Le SNAPO appelle le ministère de la Santé à mettre en œuvre cet index numérique et à élaborer le texte d’application correspondant. Des correspondances ont déjà été adressées à toutes les instances concernées.
Un mois plus tôt, une réunion avait d’ailleurs eu lieu avec le directeur général de l’Office national de lutte contre la drogue et la toxicomanie, qui s’est montré très intéressé par le projet, en cohérence avec les objectifs de la stratégie nationale de prévention. Cet outil permettra de collecter et centraliser des données précises sur les patients consommateurs de psychotropes (nombre, types, quantités, répartition géographique), de renforcer l’action des forces de sécurité dans la détection des ordonnances falsifiées et d’identifier rapidement leurs auteurs. Les données recueillies aideront aussi les pouvoirs publics à prendre des décisions adaptées et à cibler les catégories les plus exposées aux risques d’addiction.
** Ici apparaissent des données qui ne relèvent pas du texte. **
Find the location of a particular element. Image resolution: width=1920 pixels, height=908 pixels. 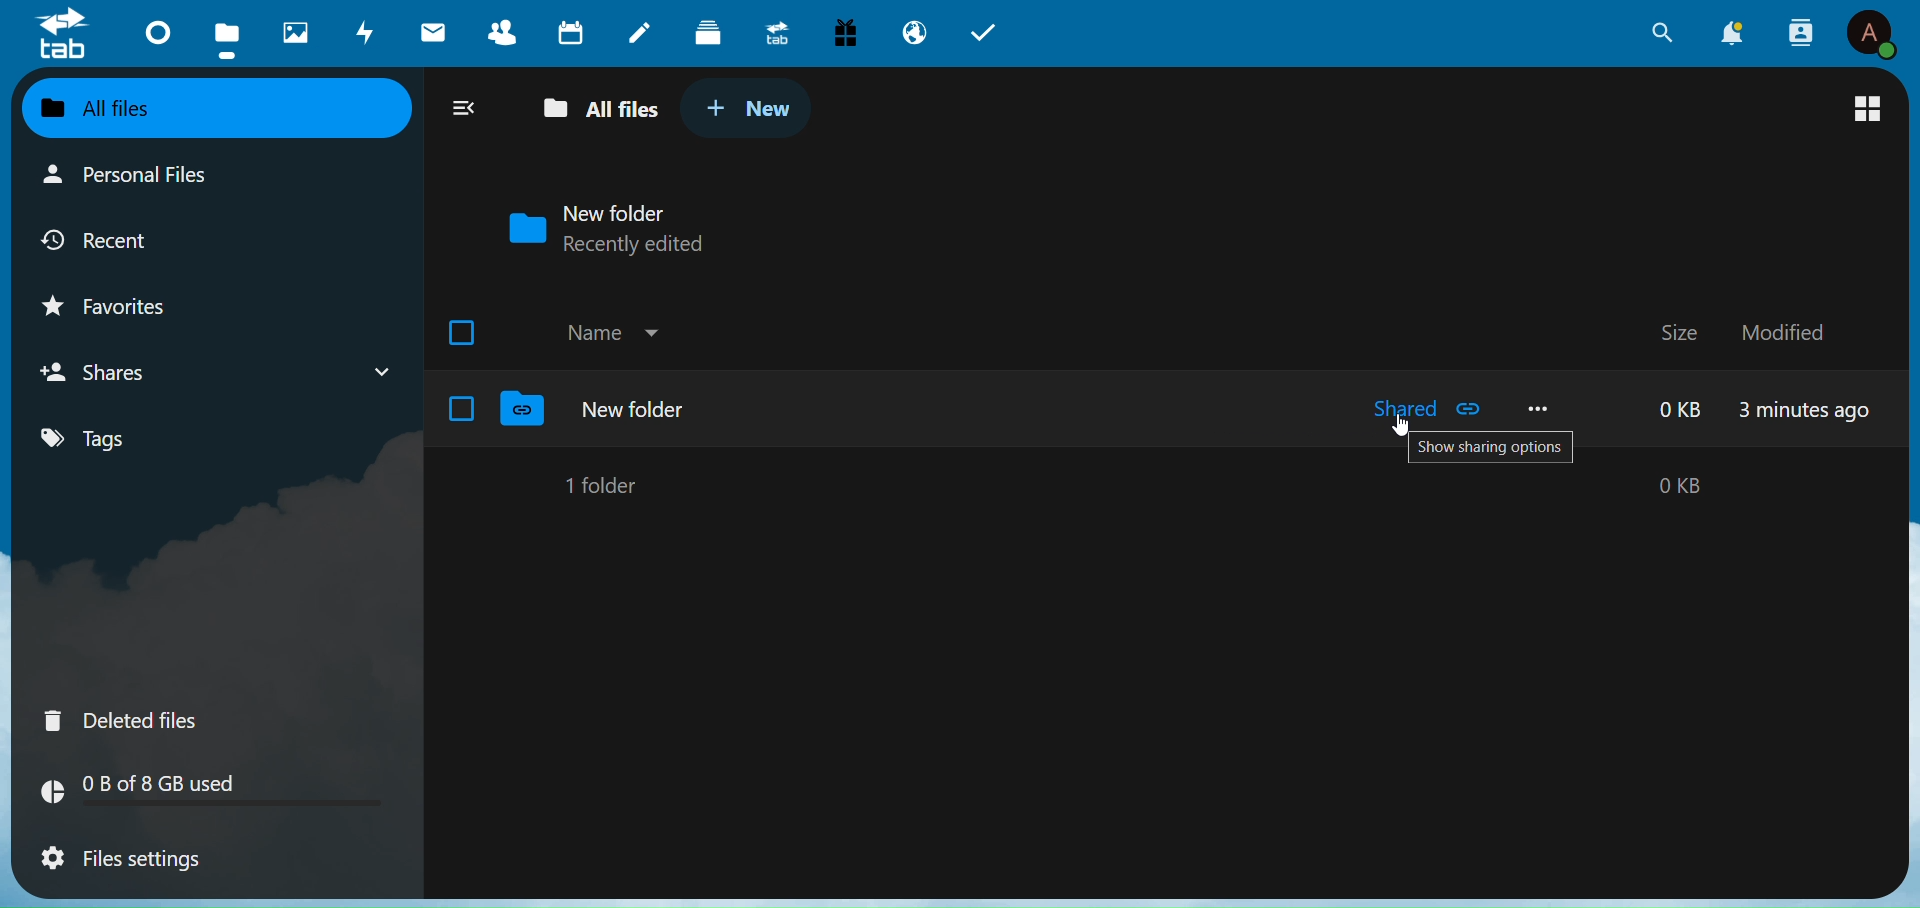

Check Box is located at coordinates (462, 408).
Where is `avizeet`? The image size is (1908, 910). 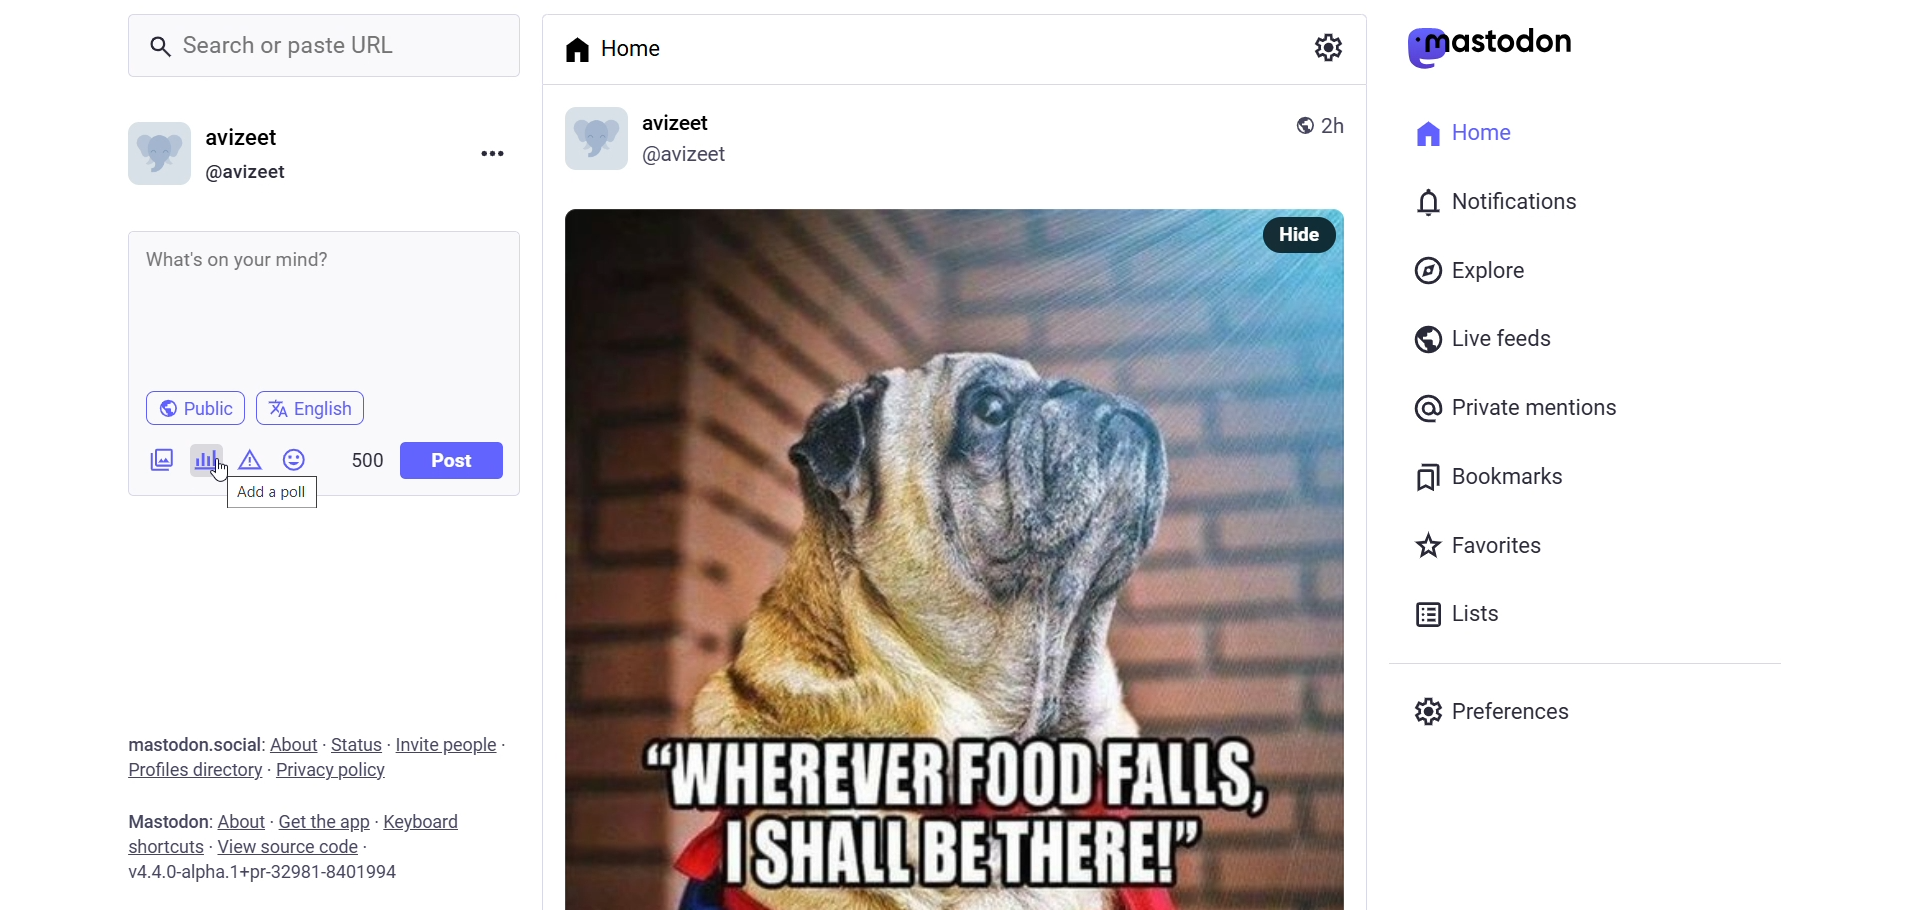
avizeet is located at coordinates (248, 140).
Des sanctions sévères pouvant aller jusqu’à 20 ans de prison contre les agresseurs de pharmaciens
Le ministère de la Justice a récemment adressé une circulaire aux 48 juridictions du pays concernant la « protection des pharmaciens d’officine contre les agressions ». Elle ordonne de qualifier systématiquement les poursuites contre leurs agresseurs selon les articles 149 à 149 bis 14 du Code pénal, sauf si les faits justifient une qualification plus grave. Les peines peuvent atteindre 20 ans de prison en cas de séquelles permanentes, de mutilations ou de blessures infligées avec arme.
Cette décision s’inscrit dans le suivi du dossier de protection des professionnels et établissements de santé. Le ministère de la Justice a constaté que plusieurs agressions avaient été commises contre des pharmaciens privés sans que les auteurs soient poursuivis sous le régime spécifique des articles 149 à 149 bis 14, relatifs aux atteintes et outrages aux établissements et personnels de santé.
L’article 149 protège en effet tous les professionnels de santé, au sens de la loi 11-18 sur la santé. Son article 165 les définit comme toute personne exerçant dans un établissement ou une structure sanitaire et assurant un service de santé. L’article 308 de cette même loi inclut expressément les pharmacies parmi les lieux d’exercice. Les pharmaciens d’officine sont donc considérés comme des professionnels de santé, et les sanctions prévues par le Code pénal leur sont applicables.